#### [THE TASK]
Take the lines from the beginning of the data below through the line holding "Contattaci (918, 1555)" and return exactly those.

--- DATASET CONTENT ---

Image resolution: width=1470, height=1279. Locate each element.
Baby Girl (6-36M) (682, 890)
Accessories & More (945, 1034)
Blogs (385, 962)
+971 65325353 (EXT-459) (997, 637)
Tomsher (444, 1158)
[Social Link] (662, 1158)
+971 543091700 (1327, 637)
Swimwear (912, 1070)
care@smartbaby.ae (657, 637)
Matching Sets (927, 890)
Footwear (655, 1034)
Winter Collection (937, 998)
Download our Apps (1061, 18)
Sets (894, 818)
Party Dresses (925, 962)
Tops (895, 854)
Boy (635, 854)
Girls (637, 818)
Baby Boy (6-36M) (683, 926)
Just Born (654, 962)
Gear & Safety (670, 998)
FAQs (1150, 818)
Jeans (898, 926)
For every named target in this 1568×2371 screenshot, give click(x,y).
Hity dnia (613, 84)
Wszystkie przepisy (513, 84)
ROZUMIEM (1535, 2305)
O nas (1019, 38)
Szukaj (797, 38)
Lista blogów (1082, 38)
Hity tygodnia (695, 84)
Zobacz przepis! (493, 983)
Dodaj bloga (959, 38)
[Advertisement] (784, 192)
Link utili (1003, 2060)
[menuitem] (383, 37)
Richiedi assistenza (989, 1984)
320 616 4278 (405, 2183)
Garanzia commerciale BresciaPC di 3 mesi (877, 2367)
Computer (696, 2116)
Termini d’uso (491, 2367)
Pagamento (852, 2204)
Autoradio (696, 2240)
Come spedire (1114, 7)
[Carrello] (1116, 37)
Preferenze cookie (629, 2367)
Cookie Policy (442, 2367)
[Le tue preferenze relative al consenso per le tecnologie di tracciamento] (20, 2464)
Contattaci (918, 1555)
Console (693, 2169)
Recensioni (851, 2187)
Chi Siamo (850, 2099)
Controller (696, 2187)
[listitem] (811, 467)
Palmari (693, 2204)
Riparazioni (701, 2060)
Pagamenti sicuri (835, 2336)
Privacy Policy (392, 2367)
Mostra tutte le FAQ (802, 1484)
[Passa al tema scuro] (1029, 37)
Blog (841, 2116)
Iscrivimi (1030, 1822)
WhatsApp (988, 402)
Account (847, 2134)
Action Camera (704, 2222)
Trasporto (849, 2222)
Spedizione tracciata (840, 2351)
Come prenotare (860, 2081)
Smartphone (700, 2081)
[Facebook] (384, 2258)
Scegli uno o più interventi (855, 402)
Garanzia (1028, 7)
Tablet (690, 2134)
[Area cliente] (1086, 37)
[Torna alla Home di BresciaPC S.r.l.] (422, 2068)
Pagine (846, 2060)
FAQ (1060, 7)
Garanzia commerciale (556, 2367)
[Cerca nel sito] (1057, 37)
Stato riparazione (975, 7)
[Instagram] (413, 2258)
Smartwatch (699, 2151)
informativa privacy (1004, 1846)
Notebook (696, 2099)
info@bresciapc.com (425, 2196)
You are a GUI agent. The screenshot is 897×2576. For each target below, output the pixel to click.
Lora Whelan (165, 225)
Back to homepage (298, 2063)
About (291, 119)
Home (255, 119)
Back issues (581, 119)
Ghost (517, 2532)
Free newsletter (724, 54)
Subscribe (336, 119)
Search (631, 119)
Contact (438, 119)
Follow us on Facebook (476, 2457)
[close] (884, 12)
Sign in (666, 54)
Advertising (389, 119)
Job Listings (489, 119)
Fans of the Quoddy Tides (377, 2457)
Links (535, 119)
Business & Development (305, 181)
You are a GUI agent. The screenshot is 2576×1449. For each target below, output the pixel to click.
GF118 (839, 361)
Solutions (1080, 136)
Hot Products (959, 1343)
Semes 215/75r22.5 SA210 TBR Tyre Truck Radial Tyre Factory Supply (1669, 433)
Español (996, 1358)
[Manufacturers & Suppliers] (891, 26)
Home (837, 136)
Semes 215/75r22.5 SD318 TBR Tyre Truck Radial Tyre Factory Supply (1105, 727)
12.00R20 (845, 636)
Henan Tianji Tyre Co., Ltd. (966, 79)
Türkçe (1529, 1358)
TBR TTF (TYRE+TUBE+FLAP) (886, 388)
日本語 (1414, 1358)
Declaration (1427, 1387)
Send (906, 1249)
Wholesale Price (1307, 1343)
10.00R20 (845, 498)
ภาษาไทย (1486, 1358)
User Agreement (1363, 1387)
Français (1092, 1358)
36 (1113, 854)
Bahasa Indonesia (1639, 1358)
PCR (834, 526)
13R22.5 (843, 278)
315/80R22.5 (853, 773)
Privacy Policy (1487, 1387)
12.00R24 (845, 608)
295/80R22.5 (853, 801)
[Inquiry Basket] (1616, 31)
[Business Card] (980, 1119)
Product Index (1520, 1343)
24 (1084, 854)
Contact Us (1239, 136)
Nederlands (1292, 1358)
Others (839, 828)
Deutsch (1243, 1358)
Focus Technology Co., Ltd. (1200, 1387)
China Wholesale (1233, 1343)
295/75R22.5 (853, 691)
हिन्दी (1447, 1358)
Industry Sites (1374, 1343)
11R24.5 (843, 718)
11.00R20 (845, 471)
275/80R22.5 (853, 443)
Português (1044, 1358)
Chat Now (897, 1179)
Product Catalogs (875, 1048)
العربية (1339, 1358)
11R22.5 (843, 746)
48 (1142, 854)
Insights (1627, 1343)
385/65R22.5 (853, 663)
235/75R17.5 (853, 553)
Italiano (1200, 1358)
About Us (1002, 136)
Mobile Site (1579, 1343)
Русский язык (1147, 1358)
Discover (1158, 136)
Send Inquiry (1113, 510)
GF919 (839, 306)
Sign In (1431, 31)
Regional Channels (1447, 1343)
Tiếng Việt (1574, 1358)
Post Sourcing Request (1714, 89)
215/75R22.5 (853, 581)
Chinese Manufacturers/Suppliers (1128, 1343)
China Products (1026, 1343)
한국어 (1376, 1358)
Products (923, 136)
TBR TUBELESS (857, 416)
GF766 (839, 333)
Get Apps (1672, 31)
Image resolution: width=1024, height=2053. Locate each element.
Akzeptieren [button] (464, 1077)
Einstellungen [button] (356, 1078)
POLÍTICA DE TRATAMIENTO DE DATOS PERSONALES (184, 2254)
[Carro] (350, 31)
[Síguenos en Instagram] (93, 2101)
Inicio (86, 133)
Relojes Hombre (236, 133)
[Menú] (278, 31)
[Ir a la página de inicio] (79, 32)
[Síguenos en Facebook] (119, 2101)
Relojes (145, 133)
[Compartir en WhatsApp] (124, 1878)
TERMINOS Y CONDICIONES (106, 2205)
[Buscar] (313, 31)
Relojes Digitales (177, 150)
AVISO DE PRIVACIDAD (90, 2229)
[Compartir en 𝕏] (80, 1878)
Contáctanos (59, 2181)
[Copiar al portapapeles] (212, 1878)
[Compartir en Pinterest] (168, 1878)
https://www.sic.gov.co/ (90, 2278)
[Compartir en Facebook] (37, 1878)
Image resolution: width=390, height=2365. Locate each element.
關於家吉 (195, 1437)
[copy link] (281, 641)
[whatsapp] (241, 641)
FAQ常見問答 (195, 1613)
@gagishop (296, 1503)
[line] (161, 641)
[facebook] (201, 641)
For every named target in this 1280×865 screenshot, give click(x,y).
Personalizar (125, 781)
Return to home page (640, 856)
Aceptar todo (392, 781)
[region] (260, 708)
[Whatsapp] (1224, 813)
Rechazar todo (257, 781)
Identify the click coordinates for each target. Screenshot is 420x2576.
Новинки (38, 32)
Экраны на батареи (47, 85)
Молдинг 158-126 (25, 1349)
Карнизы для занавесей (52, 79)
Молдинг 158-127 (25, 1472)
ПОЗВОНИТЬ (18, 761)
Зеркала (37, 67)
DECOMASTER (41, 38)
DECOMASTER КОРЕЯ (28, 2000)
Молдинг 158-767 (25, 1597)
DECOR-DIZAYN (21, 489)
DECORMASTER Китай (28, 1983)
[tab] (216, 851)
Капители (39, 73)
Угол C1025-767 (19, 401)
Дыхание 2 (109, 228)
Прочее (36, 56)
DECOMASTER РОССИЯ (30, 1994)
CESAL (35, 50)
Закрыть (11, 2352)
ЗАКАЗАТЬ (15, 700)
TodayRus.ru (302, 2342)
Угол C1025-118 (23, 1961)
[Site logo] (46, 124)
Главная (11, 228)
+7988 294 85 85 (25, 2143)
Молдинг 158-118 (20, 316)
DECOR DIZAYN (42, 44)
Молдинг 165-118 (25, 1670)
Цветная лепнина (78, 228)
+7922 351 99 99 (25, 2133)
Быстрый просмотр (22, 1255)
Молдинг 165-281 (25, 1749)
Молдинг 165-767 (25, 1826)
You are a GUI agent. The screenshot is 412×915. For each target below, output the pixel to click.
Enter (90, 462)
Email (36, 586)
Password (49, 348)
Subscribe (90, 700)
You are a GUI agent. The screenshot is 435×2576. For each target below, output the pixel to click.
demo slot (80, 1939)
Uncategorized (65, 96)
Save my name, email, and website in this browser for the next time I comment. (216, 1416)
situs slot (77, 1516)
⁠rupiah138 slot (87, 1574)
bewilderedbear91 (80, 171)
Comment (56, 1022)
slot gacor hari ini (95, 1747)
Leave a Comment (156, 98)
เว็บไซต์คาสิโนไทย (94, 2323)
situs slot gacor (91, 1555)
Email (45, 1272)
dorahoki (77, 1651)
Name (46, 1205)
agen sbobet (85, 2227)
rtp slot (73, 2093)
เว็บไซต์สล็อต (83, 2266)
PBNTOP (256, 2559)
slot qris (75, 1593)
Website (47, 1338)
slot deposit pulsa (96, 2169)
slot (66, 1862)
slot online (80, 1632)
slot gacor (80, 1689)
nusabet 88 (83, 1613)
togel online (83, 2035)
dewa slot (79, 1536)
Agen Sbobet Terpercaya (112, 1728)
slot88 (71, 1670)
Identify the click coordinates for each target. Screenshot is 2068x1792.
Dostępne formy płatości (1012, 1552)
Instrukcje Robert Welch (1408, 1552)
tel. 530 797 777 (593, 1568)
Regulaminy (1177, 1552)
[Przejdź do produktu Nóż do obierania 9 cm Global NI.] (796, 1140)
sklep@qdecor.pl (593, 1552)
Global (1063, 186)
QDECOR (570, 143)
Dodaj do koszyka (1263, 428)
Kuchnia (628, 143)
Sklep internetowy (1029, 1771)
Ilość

---

#### [WRITTEN ANSWER]
Image resolution: width=1470, height=1279. Locate each element.
Baby Girl (6-36M) (682, 890)
Accessories & More (945, 1034)
Blogs (385, 962)
+971 65325353 (EXT-459) (997, 637)
Tomsher (444, 1158)
[Social Link] (662, 1158)
+971 543091700 (1327, 637)
Swimwear (912, 1070)
care@smartbaby.ae (657, 637)
Matching Sets (927, 890)
Footwear (655, 1034)
Winter Collection (937, 998)
Download our Apps (1061, 18)
Sets (894, 818)
Party Dresses (925, 962)
Tops (895, 854)
Boy (635, 854)
Girls (637, 818)
Baby Boy (6-36M) (683, 926)
Just Born (654, 962)
Gear & Safety (670, 998)
FAQs (1150, 818)
Jeans (898, 926)
For every named target in this 1568×2371 screenshot, give click(x,y).
Hity dnia (613, 84)
Wszystkie przepisy (513, 84)
ROZUMIEM (1535, 2305)
O nas (1019, 38)
Szukaj (797, 38)
Lista blogów (1082, 38)
Hity tygodnia (695, 84)
Zobacz przepis! (493, 983)
Dodaj bloga (959, 38)
[Advertisement] (784, 192)
Link utili (1003, 2060)
[menuitem] (383, 37)
Richiedi assistenza (989, 1984)
320 616 4278 (405, 2183)
Garanzia commerciale BresciaPC di 3 mesi (877, 2367)
Computer (696, 2116)
Termini d’uso (491, 2367)
Pagamento (852, 2204)
Autoradio (696, 2240)
Come spedire (1114, 7)
[Carrello] (1116, 37)
Preferenze cookie (629, 2367)
Cookie Policy (442, 2367)
[Le tue preferenze relative al consenso per le tecnologie di tracciamento] (20, 2464)
Contattaci (918, 1555)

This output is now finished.